Lay out the material as a Markdown table with the columns Row and Line, one numbered row per nonblank line, covering only the part that opens with the line containing "This screenshot has" and closes with the line containing "[x=280, y=43]", both lines included. Leave the pictures out of the table.
BEGIN
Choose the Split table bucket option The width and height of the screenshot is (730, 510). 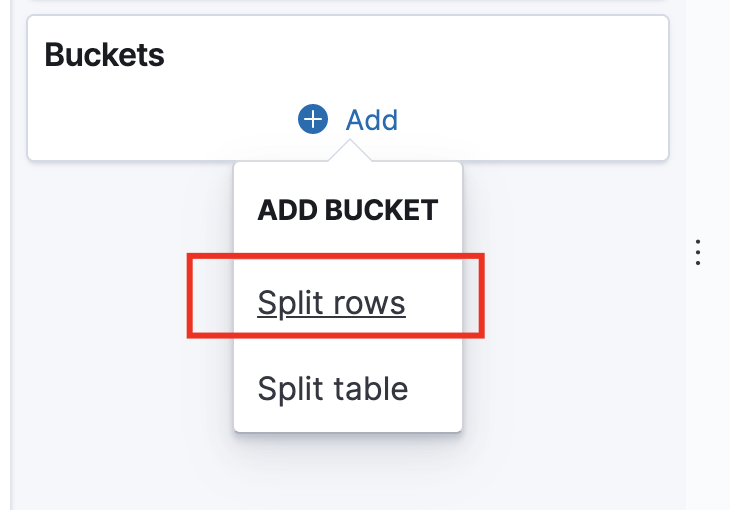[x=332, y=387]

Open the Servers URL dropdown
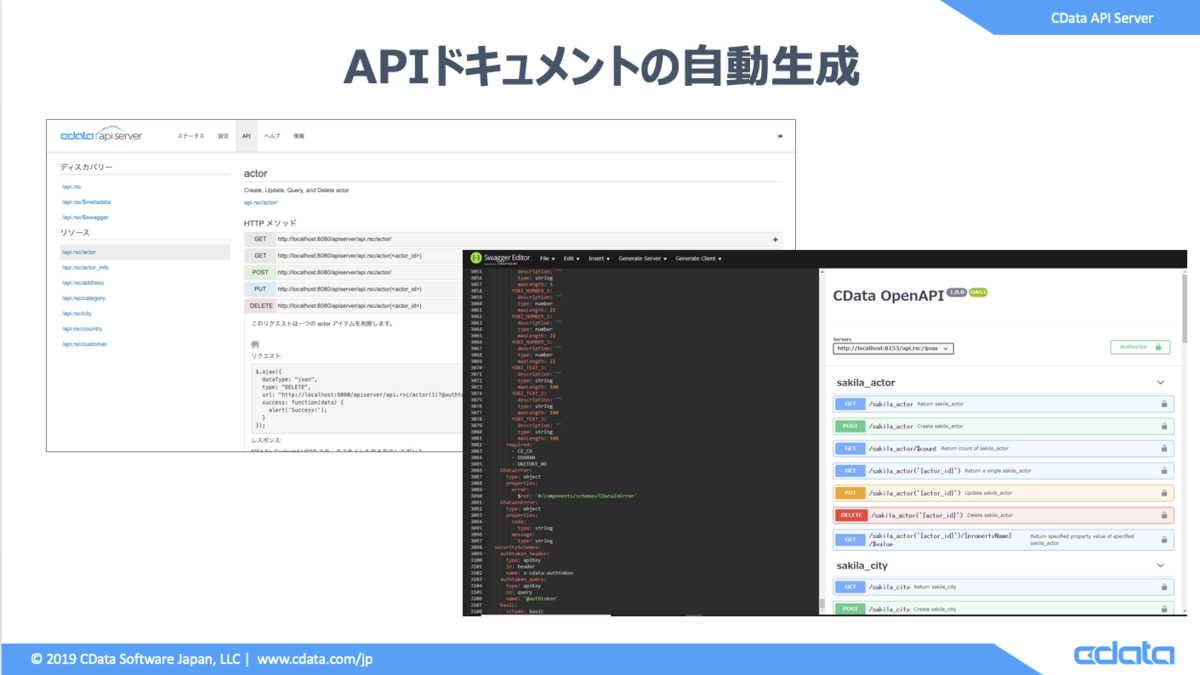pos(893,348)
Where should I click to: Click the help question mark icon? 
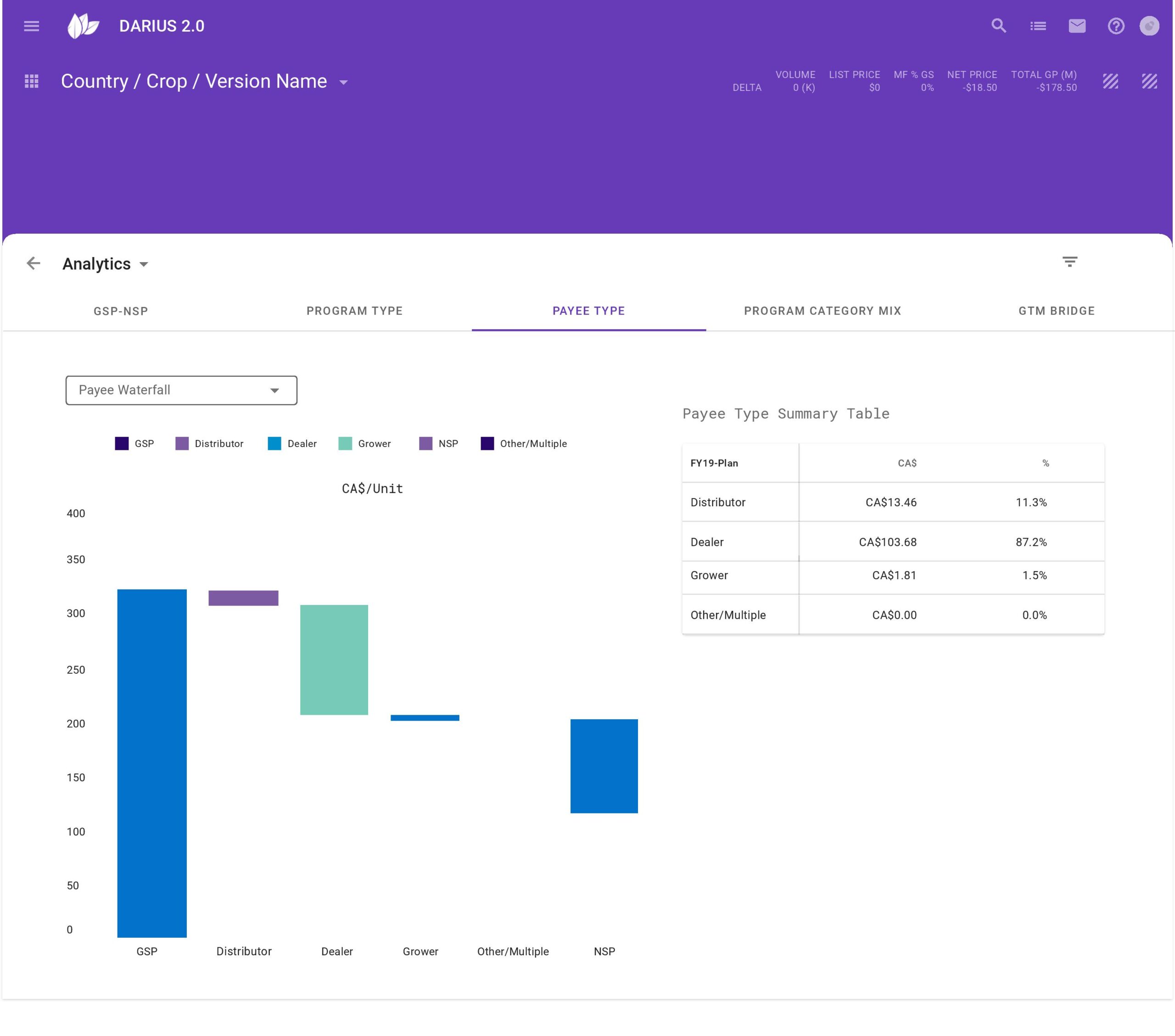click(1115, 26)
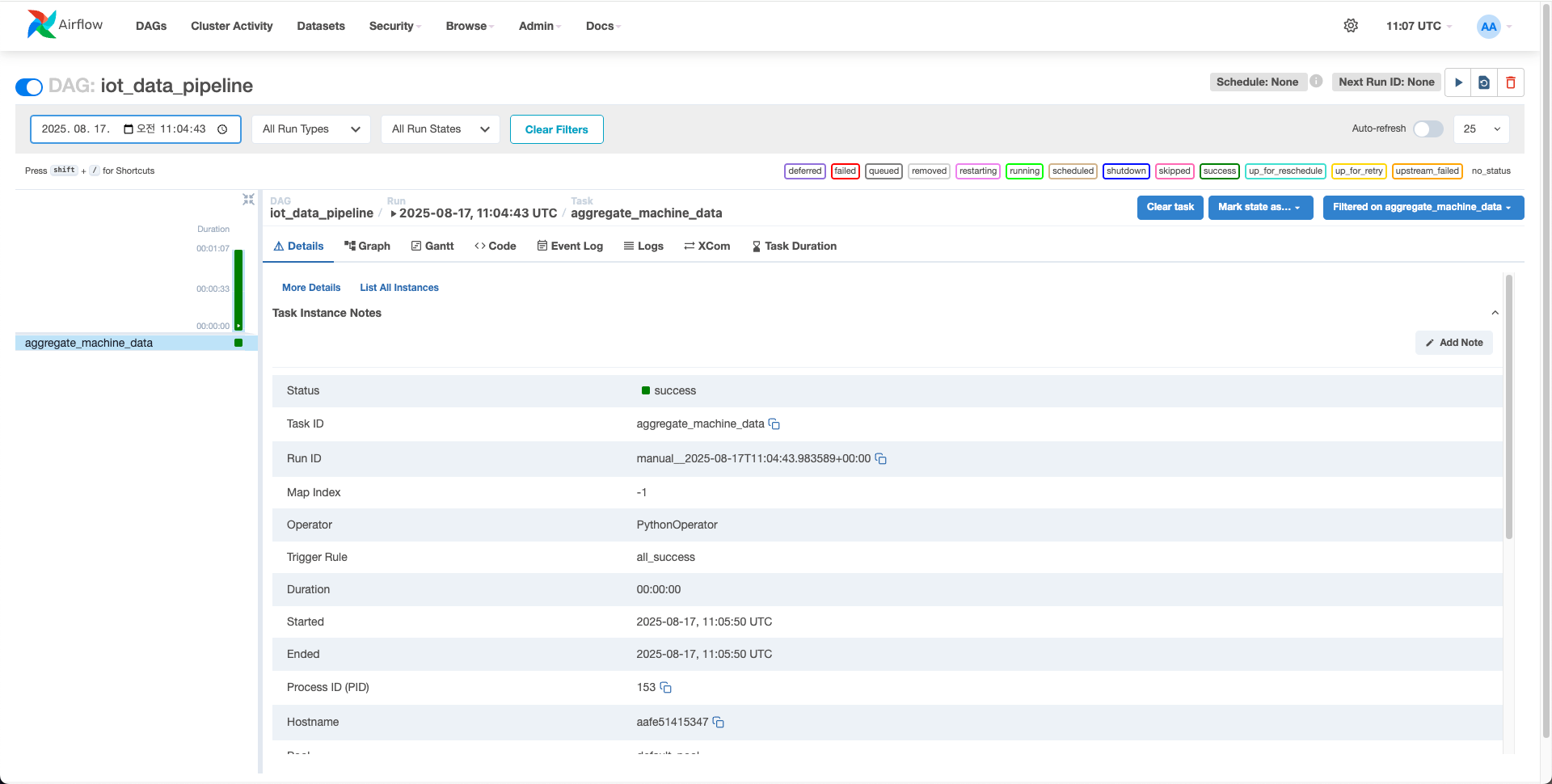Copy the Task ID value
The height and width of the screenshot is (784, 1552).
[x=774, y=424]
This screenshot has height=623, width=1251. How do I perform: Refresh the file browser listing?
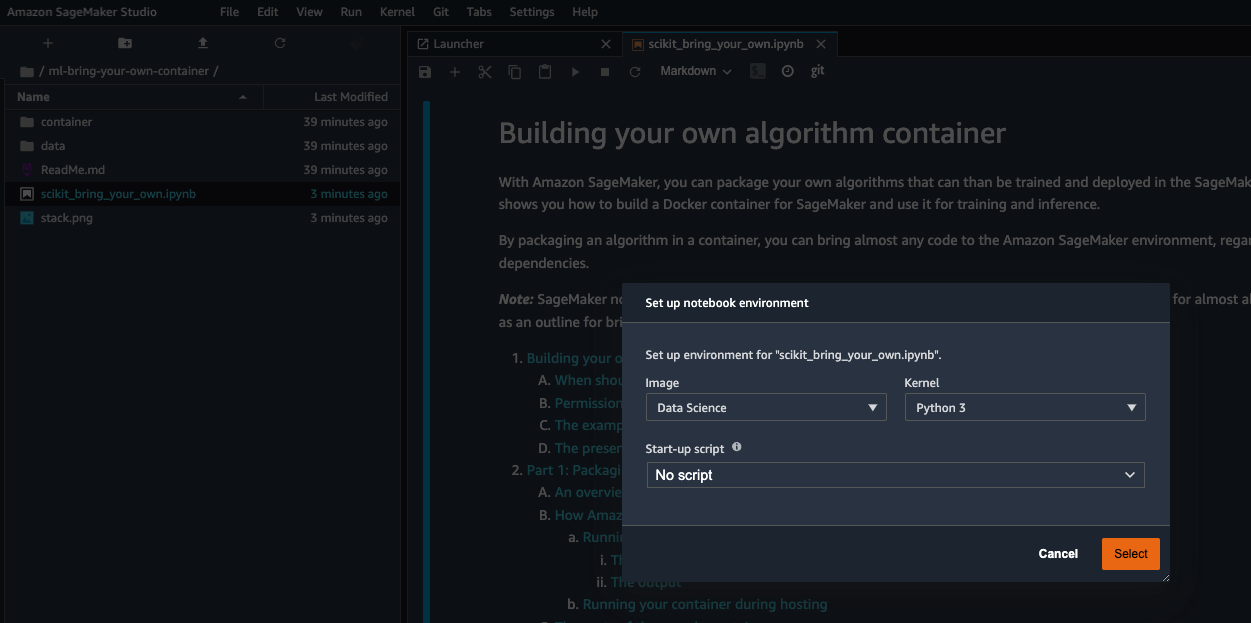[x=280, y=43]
END
BEGIN
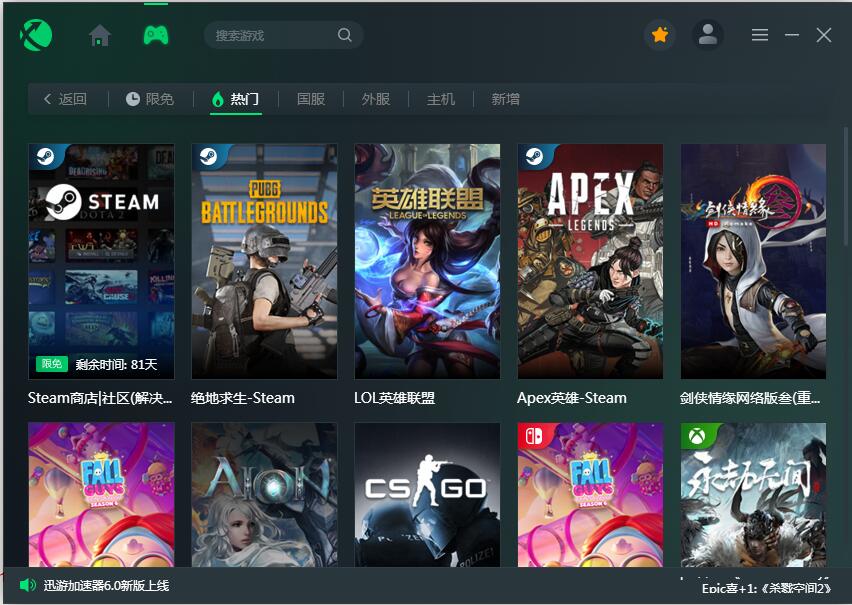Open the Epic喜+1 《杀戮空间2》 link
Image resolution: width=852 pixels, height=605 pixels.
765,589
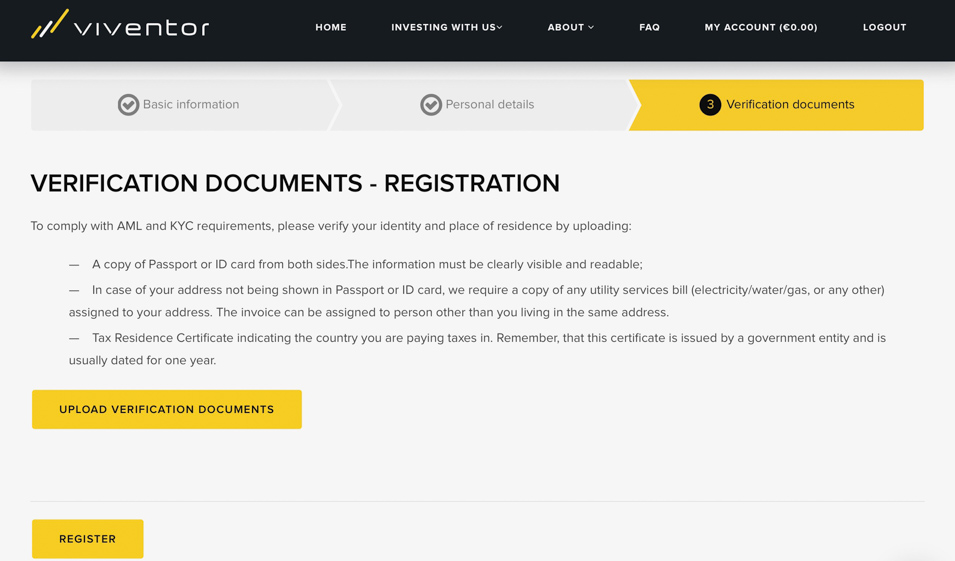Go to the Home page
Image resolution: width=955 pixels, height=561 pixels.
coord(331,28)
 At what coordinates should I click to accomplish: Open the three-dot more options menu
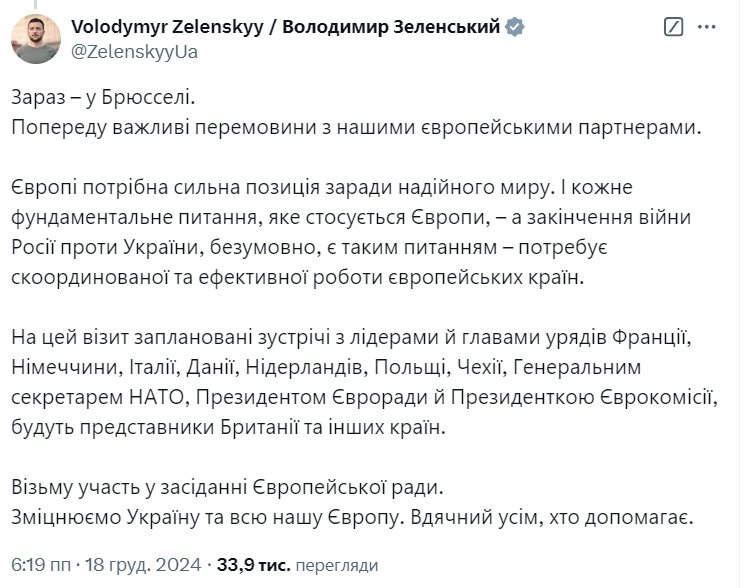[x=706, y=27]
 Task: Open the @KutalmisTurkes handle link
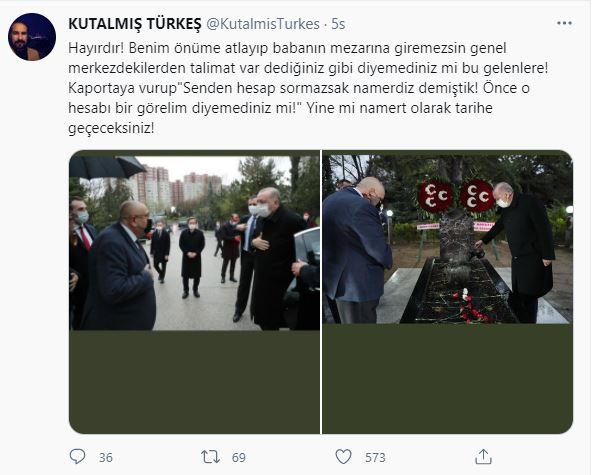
END
**Full response**
| Row | Line |
|---|---|
| 1 | This screenshot has height=623, width=1251. How do I perform: Refresh the file browser listing? |
| 2 | [x=280, y=43] |